Thursday, September 11, 2008
now you're gone,
i wonder why,
you left me here,
i think about it on and on and on and on again
i know you're never coming back,
i hope that you can hear me,
i'm waiting to hear from you
until i do
you're gone away
i'm left alone
a part of me is gone
and i'm not moving on
so wait for me
i know the day will come
i'll meet you there
no matter where life takes me to
i'll meet you there
and even if i meet you here.
i'll meet you there.
i wish i could have told you
the things i kept inside
now i guess its just too late
so many things remind me of you
i hope that you can hear me
i miss you
this is goodbye
one last time
you're gone away
i'm left alone
a part of me is gone
and i'm not moving on
i know the day will come
i'll meet you there
no matter where life takes me to
i'll meet you there
and even if i meet you here
i'll meet you there
no matter where life takes me to
i'll meet you there
and even if i meet you here
i'll meet you there
i'll meet you there...
and where i go you'll be there with me
forever you'll be right here with me
i'll meet you there no matter where life takes me to.
i'm sorry.
that day...i was confused that day cause of the way you spoke to me
its just i dunno what to do now.
its not your fault, never your fault.
somehow this kinda reminded me.about the past.

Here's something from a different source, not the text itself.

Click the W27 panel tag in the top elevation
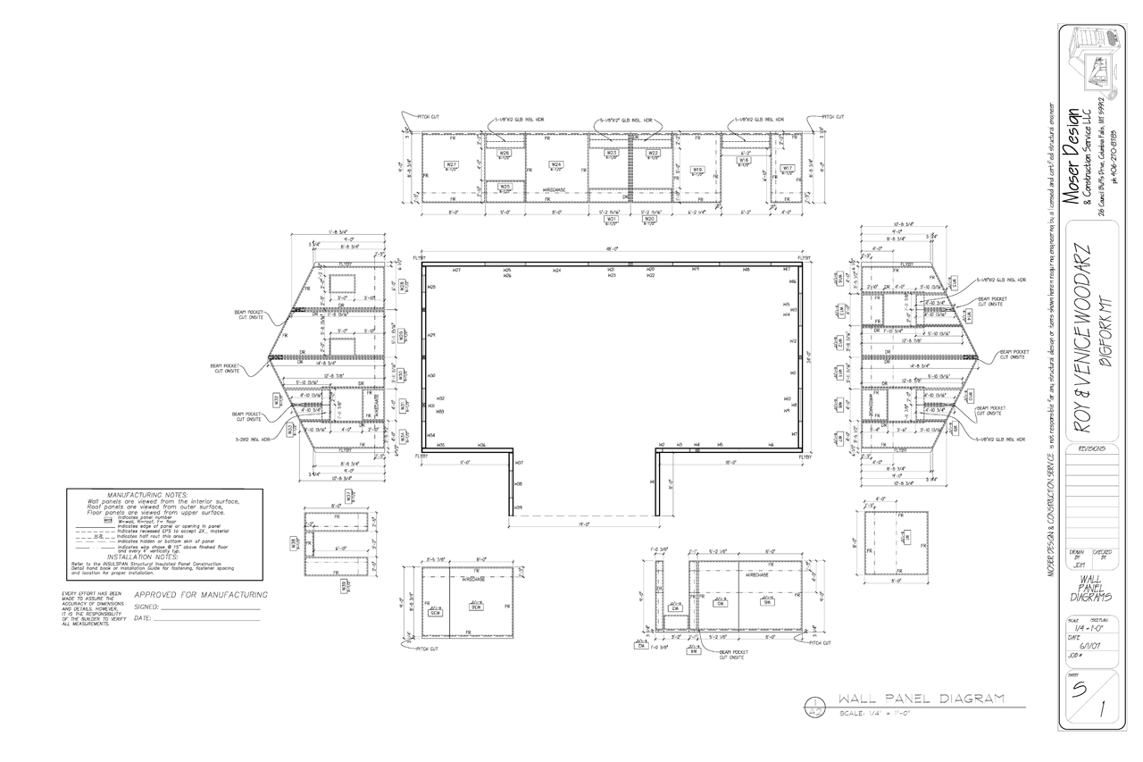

i would post on my blog and you would post about it.
i know i'm boring and stuff its cause...
i'm afraid i might offend you or you might find me weird or smth.
its just...i dunno...
everything is going wrong now.
i wanted to show you a letter. but i told someone to get rid of it.
because i thought. that everything that i do now.. is meaningless.
nothing can change the fact that i am me. and he is he and you are you
i read everything you said over and over again maybe to see a hope.
everytime i read it i feel the pain i felt at that time again and again.
i don't know what you want.but i tried to find out.
i'm not open. but i'm learning from others.
its because... i've never been so close to someone before..
i miss you. but does it matter to you?
i promised you,but does it matter to you?